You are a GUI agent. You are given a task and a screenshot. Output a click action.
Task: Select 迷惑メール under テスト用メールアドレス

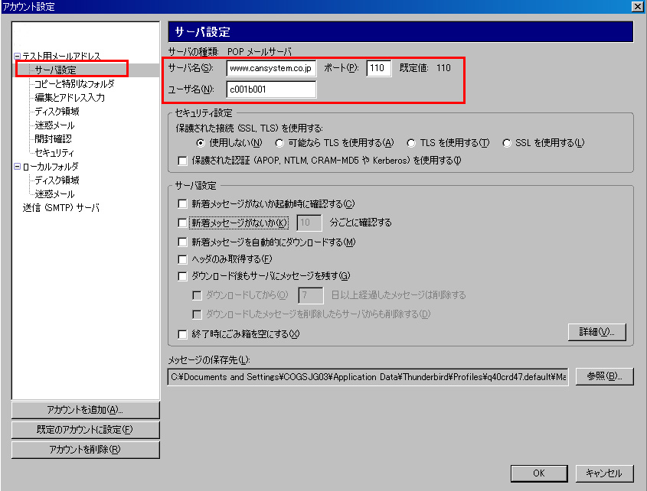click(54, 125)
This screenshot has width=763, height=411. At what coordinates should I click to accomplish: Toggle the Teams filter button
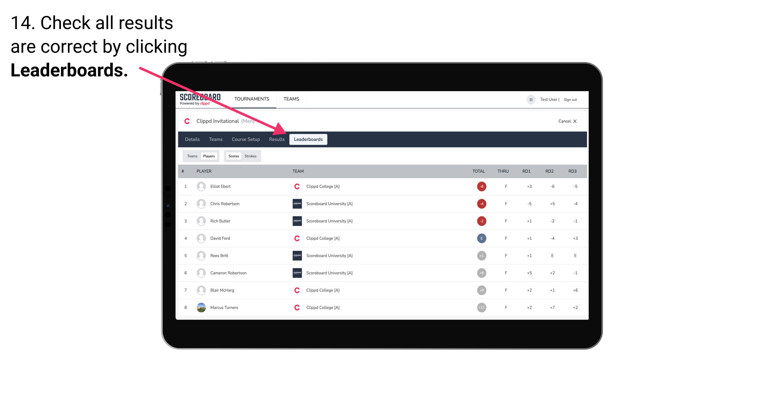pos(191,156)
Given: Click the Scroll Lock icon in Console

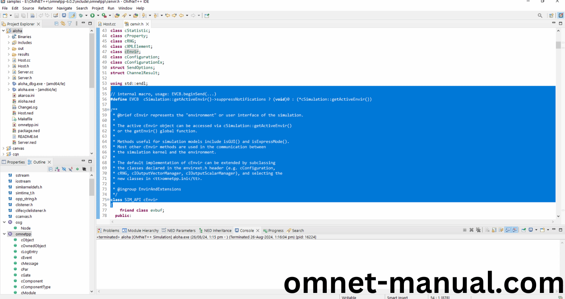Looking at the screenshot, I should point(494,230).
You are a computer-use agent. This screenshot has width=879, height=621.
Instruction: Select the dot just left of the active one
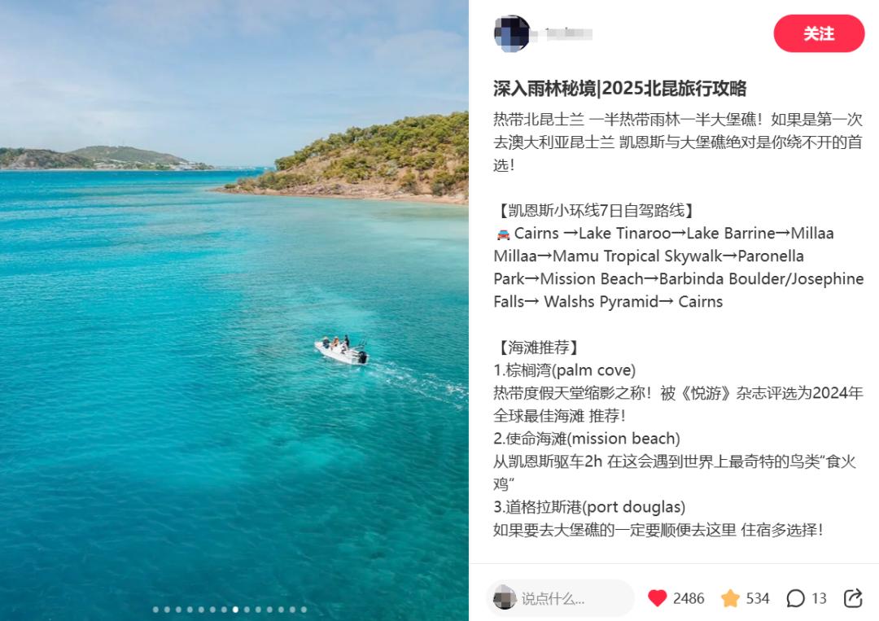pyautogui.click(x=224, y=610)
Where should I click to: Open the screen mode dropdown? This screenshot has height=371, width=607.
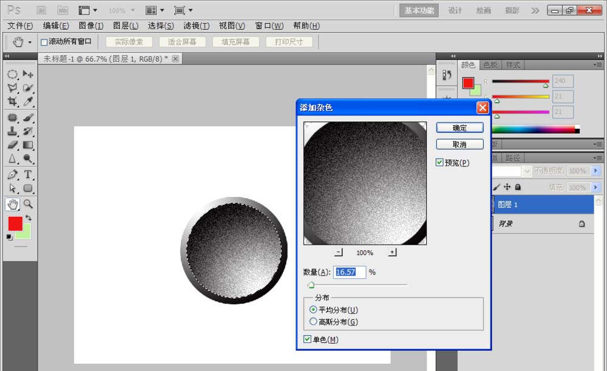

### Task goal:
Omit the pictures, and please restate word for word the lines running from the line with "Task: Select 迷惑メール under テスト用メールアドレス" to the end of the entries.

### Result:
Task: Select 迷惑メール under テスト用メールアドレス

click(54, 125)
This screenshot has width=763, height=411. At what coordinates should I click to accomplish: Toggle the Teams filter button
pos(191,156)
Given: Click the Scroll Lock icon in Console

Looking at the screenshot, I should point(494,230).
You are a computer-use agent. This screenshot has width=879, height=621.
Instruction: Select the dot just left of the active one
pyautogui.click(x=224, y=610)
Where should I click to: Open the screen mode dropdown? This screenshot has height=371, width=607.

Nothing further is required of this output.